The proposal to demolish the 54-room motel and replace it with a $7 million police headquarters paid for by reserve funds was met with mostly negative reviews when it first was presented to council last month.

The hope is to move emergency services off Yampa Street and jump-start a revitalization effort there by selling the building to local outdoor retailer Big Agnes for $2.1 million.

Council member Sonja Macys said that she’s supportive of fostering Big Agnes downtown and aiding the revitalization effort but that she continues to question the financing of the construction of new police and fire stations.

"One of the concerns I’m hearing is, on one hand, the council is cutting the budget to get to the bare bones and making sure the city’s staffing is as streamlined as possible. Yet, on the other hand, we’re going to go out and take on a costly project," Macys said, adding that the project could "tie the hands of future councils."

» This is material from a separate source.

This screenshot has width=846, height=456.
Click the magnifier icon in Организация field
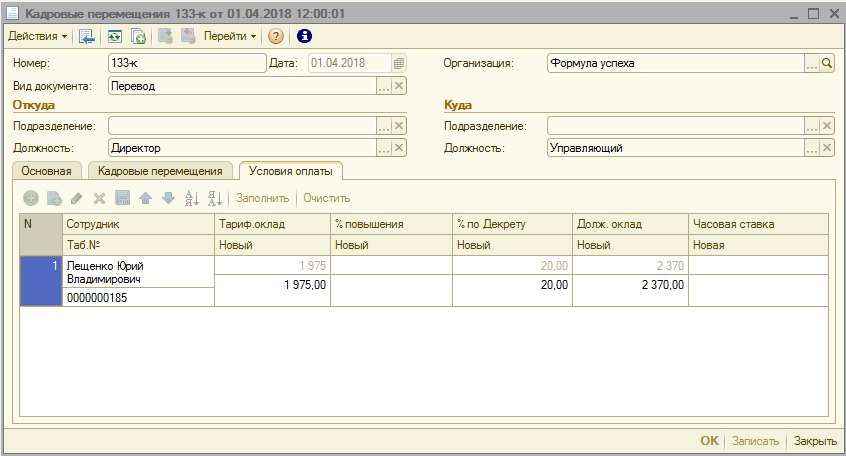(x=827, y=63)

She also is concerned the city is preparing to sell the building well below its $3 million appraisal value and without advertising it more on the market.

City officials are preparing to pitch a more detailed version of the proposal to council when it meets Oct. 16, and they think their plan still is viable.

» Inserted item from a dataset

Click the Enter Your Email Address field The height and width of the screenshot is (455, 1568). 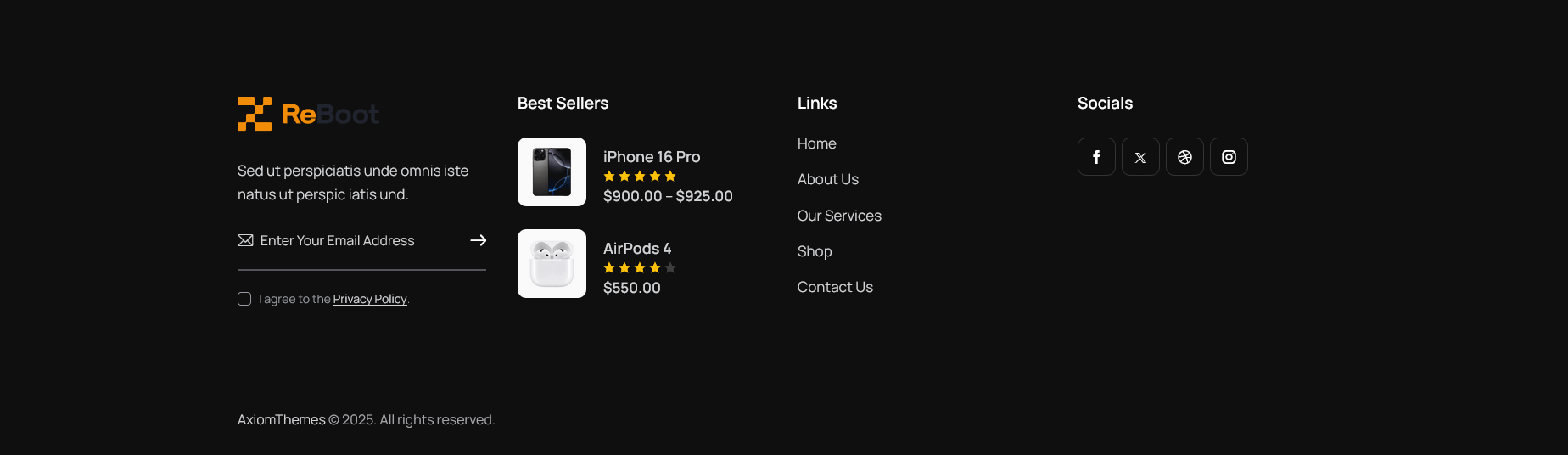361,241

The plan already has the support of council President Bart Kounovsky and members Cari Hermacinski and Scott Myller.

But because of the criticism from the remaining four council members, the city also will present an alternative option to construct a unified police and firefighting headquarters adjacent to the Stock Bridge Transit Center just west of downtown. That facility is projected to cost $10 million to $10.75 million, depending on whether the city decides to construct an eight- or two-man fire station.

Strengthening the plan

While council members say they want more time to weigh the move of the police and firefighting stations off Yampa Street, city officials are working to bolster the argument the Iron Horse site still would be the ideal place to start.

The city specifically is taking a closer look at the building and hopes to give the council a more concrete idea of what it will cost to keep it versus raze it.

City officials have argued at previous council meetings that the cost to maintain the motel, which has become a financial liability for the city and council members since it was purchased for $5 million in 2007, is a reason the city should consider demolishing it and replacing it with a "core function of government."

City officials acknowledged earlier this month that their original presentation of the Iron Horse plan to the council had some holes that need to be filled before it is presented again.

Deputy Manager Deb Hinsvark said Wednesday that staff now is working to give council a 20-year outlook on the capital costs of maintaining the Iron Horse.

"The older building has a lot of deficiencies that need to be addressed," Anne Small, the city’s director of general services, said last week.

To prepare that report, the city has enlisted the help of a structural engineer to examine the motel and its "sinking" parking lot.

Small said earlier this month that major work to the parking lot and the eventual replacement of the roof on the building that houses the Iron Horse’s longer-term tenants is projected to cost hundreds of thousands of dollars in the coming years.

Council also learned Thursday that the city is projecting the motel to bring in 15 percent less than the $400,000 in revenue the city budgeted to receive from its operation this year.

A short brainstorming session of other ways to cut losses from the hotel quickly was met with cold water from city officials.

Cari Hermacinski, who supports the plan to demolish the building, asked why it isn’t mothballed if it’s losing the city money each year.

Hinsvark replied that the building is collateral and that the property’s debt holders could object to closing the facility and not maintaining it. However, she said the city is confident the debt holders would approve of swapping out the motel for a police station as collateral.

Hinsvark said Wednesday that she expects the Iron Horse’s future to be decided by the end of this year.